The personality trait theory suggests that certain personality traits present in offenders increase the likelihood of offending. For example, low self-control and an inability to delay gratification may lead them to commit a crime to obtain instant rewards when they otherwise would not be able to do so (Buchanan, Castro, Kushner, and Krohn, 2020). Personality trait theory also suggests that there are three types of child offenders:

1) the frequently offending child who commits many delinquent acts;

2) the moderately frequent offending child who commits a smaller number of delinquent acts; and

3) the infrequent offending child who commits only occasional delinquent acts

Cognitive theory

This theory focuses on how offenders form attitudes about crime and how those attitudes determine their decisions to engage in criminal behavior. The basic premise of cognitive theory is that when an individual makes a behavior to an object or event and produces a consequence, they come to know this relationship between their behavior and its consequences. The cognitive theory has effectively explained several criminological phenomena (Baglivio, Wolff, DeLisi, and Jackowski, 2020).  Firstly, it can explain criminal behavior. It has been used to explain how individuals develop antisocial traits and then engage in criminal acts that lead to imprisonment or death.

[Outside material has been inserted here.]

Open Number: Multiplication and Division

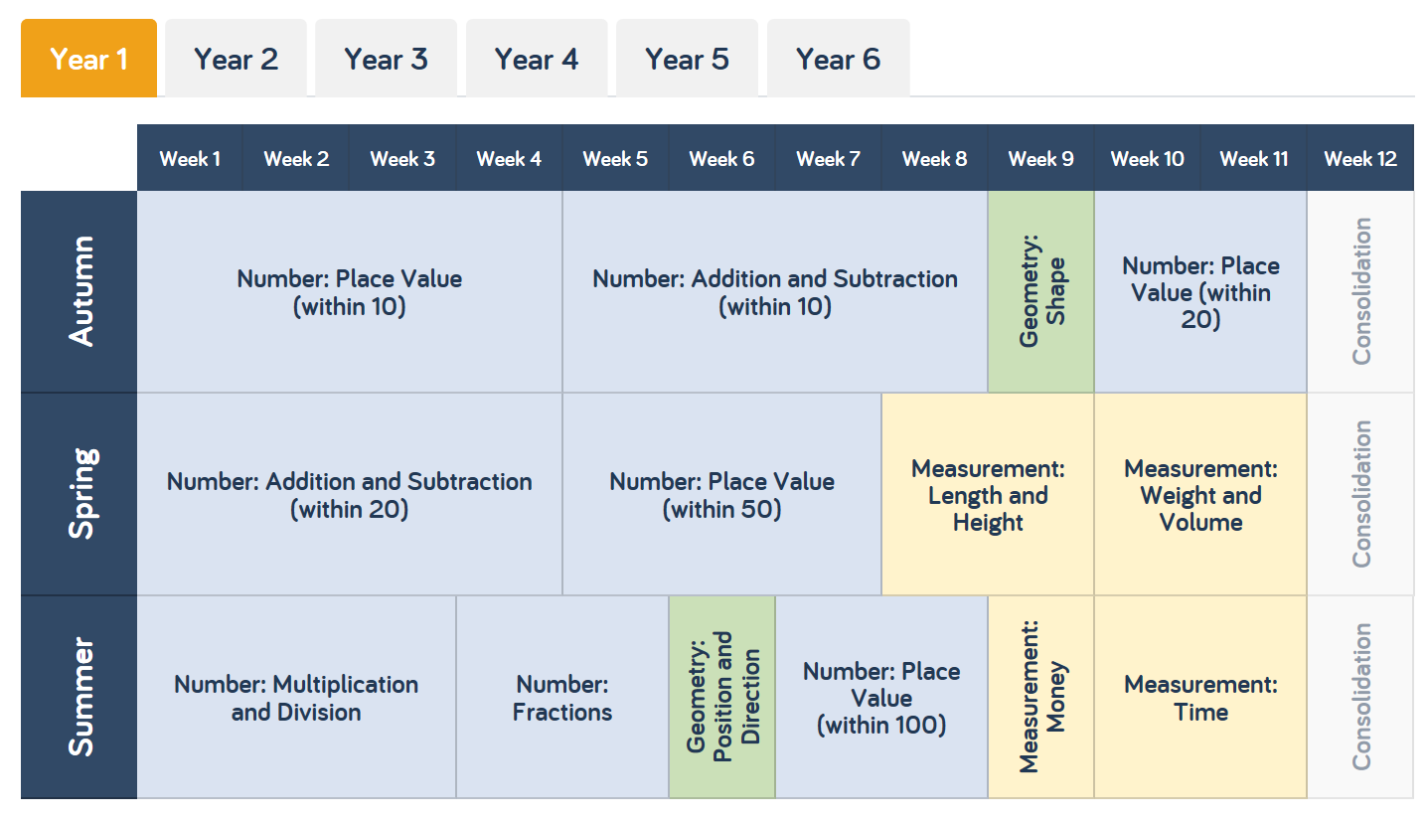[x=296, y=698]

Conclusively, this paper has discussed the delinquency and juvenile theories of offending, which include: Rational Choice Theory, Psychological Theories, Personality and Trait, Cognitive, Learning, and Sociological. Delinquency has become a major problem in many societies. Despite several research and prevention efforts, delinquency rates remain high. This is particularly true for juvenile delinquency, a pressing social issue because of the long-term negative consequences of criminal activities that often begin during childhood and adolescence.



Baglivio, M. T., Wolff, K. T., DeLisi, M., & Jackowski, K. (2020). Adverse childhood experiences (ACEs) and psychopathic features affect juvenile offending criminal careers to age 18. Youth violence and juvenile justice, 18(4), 337-364.

Buchanan, M., Castro, E. D., Kushner, M., & Krohn, M. D. (2020). It’s F** ing Chaos: COVID-19’s impact on juvenile delinquency and juvenile justice. American journal of criminal justice, 45(4), 578-600.

Hoffmann, J. P., & Dufur, M. J. (2018). Family social capital, family social bonds, and juvenile delinquency. American Behavioral Scientist, 62(11), 1525-1544.